# Fracino heavnley blocked



## Jim bean (Aug 16, 2014)

Hi there my Gaggia Classic recently stopped heating so rather than fix it I though I would upgrade so picked up a second hand fracino heavenly but when tested it filled the boiler ok heats up pressure around 1.1 bar steam works fine but no water comes out the group head when the switch is operated the pump comes on but no water coming through can anyone suggest where to start looking? I'm guessing it's a blockage somewhere.

the person I bought it from said it wasn't used much then sat unused for a few years the shower screen and dispersion block were far from clean so probably not been well maintained I only paid £200 and the owner said she will take it back if not working so not the end of the world if it can't be fixed many thanks james


----------



## customcoffee (Jan 9, 2013)

Hi James, usually two common suspects if you are getting no water at all through the group head;

No1: Faulty solenoid valve. The coils that operate the solenoid valve to allow the flow of water from the group head can often fail. It is a simple like for like swap. A fairly simple way to test for this is to operate the group head via the switch and you should instantly hear a notable 'click'. This is the nucleus inside the solenoid engaging to allow flow, if you don't hear it chances are the coil is faulty.

No2: Blocked filter and jet within the group head. If you remove the chrome nut on top of the group head you should see a small cylindrical mesh filter, and inside here is a jet (basically a small bolt with a drilled hole through it) the hole is very small and can often be blocked up easily by scale and crap. remove it with a 7mm(i think) socket, descale/clean/poke through with a paper clip.
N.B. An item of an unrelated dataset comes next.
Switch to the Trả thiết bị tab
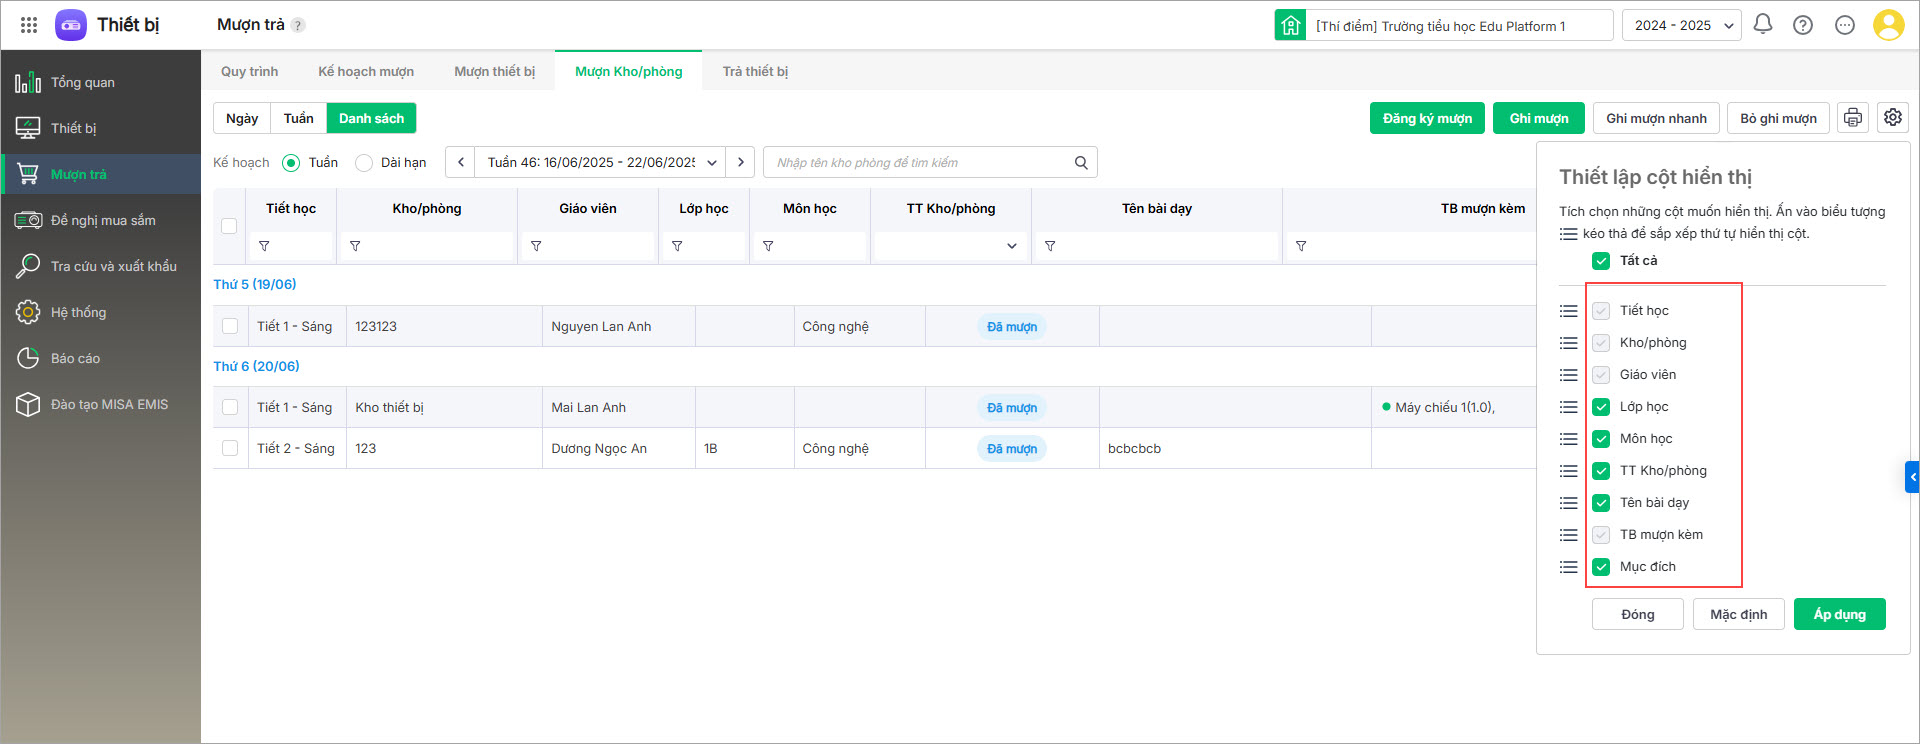Viewport: 1920px width, 744px height. coord(755,72)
There are of course other reasons, you could have power issues, blockages elsewhere etc etc but in my experience these are the most common 2 reasons, and fairly simple to rectify too.
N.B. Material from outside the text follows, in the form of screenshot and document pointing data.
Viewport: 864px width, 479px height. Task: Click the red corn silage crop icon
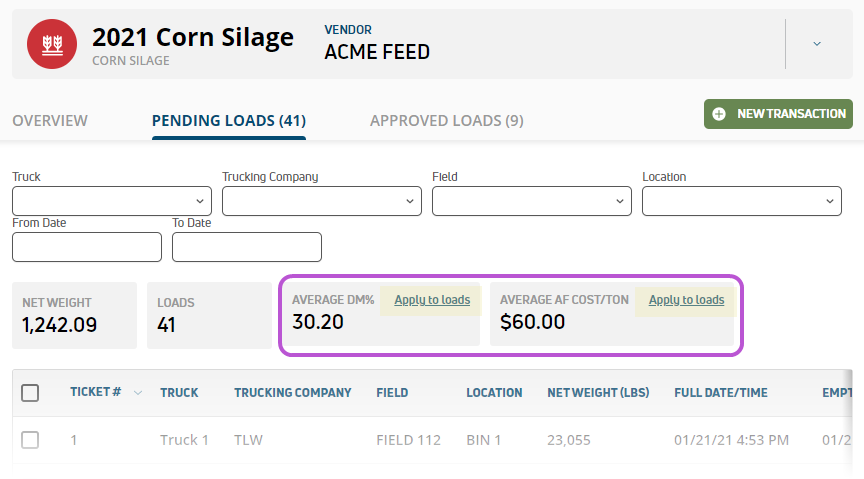[x=52, y=44]
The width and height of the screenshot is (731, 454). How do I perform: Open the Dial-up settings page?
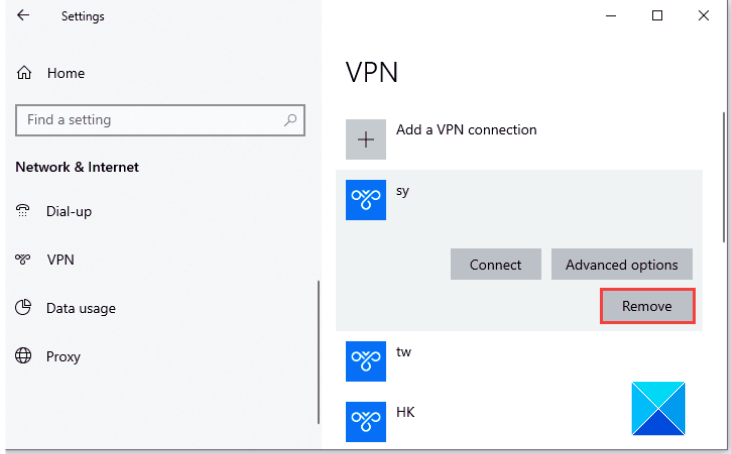[x=69, y=212]
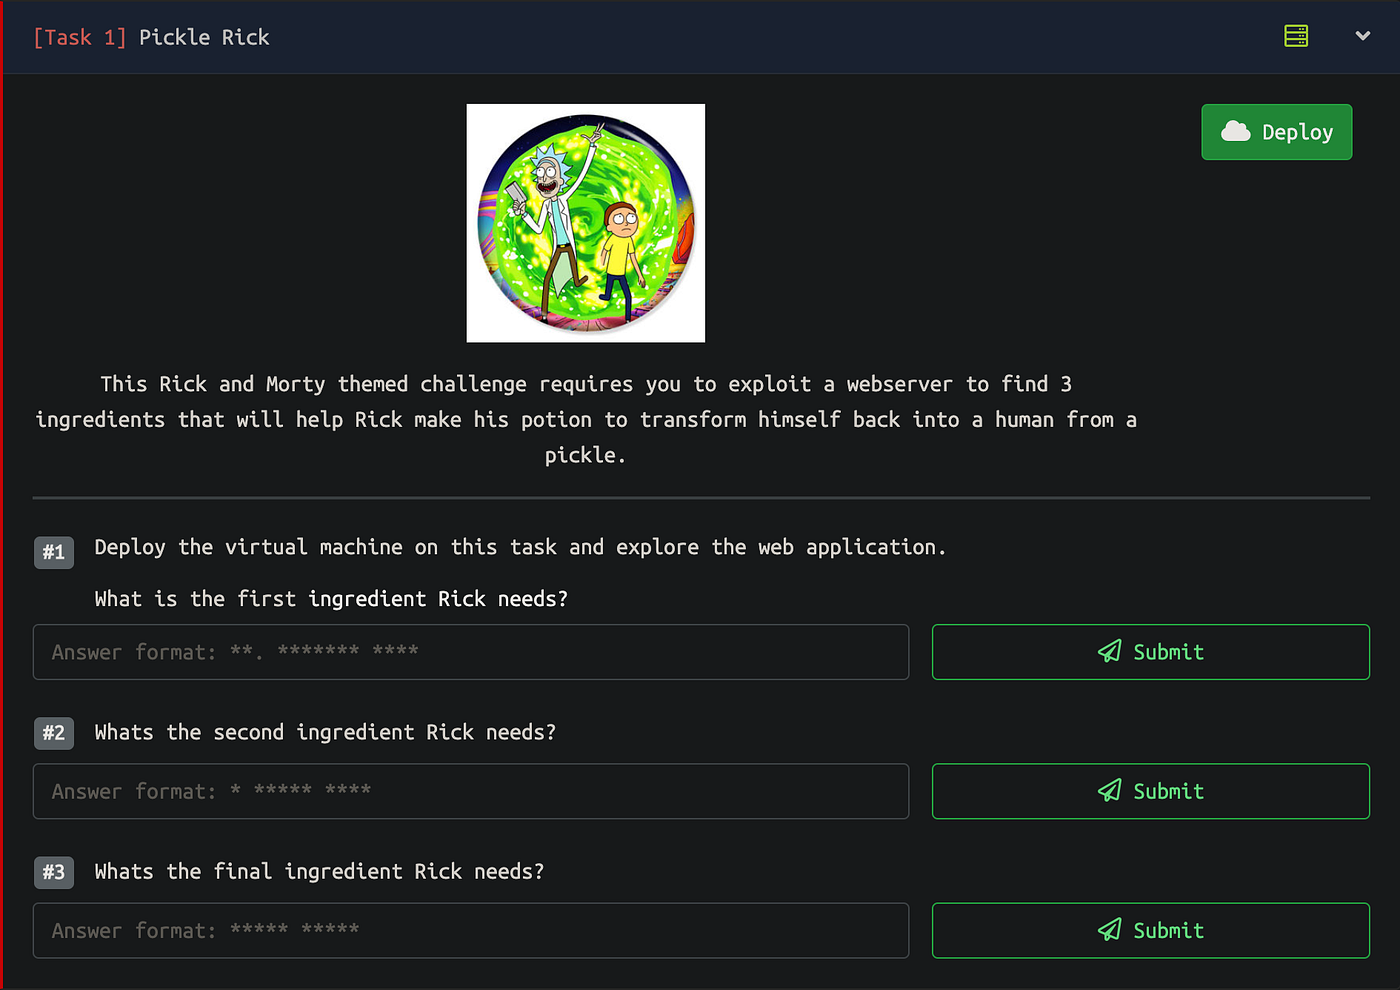
Task: Click the green server list icon in header
Action: coord(1296,36)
Make sure your machine is unplugged, and cold before attempting any repairs!!

Good luck!


----------



## Jim bean (Aug 16, 2014)

Thank you so much customcoffe option 2 worked perfect I now have a fully functional heavnly great stuff









there wasn't any mesh filter when I removed the chrome bolt but I removed the next bolt with the hole in it and cleaned it out (quite a long 8/9mm bolt) I havnt dated it from the serial number but if I'm reading it right the pump is dated 2000 it also doesn't have a hot water tap just the steam wand so maybe slightly different the main thing is it's working great doent look to have been used much either probably just not been looked after I will give it a descale and back flush tomorrow thanks again customcoffe very much appreciated cheers james


----------



## RawCoffee (Feb 5, 2020)

thanks @customcoffee for your help on this thread. I descaled the jet on my Contempo, but had to remove the solenoid to get to the blockage further down. Putting the solenoid back on, I cant get it done up tightly without its cables fouling on the stainless steel panel of the coffee machine case. Will a bit of locktite do the job on this one? Everything seems to work fine even though the solenoid has a bit of a wobble to it.


----------



## NewboyUK (Jul 14, 2018)

Take a picture?


----------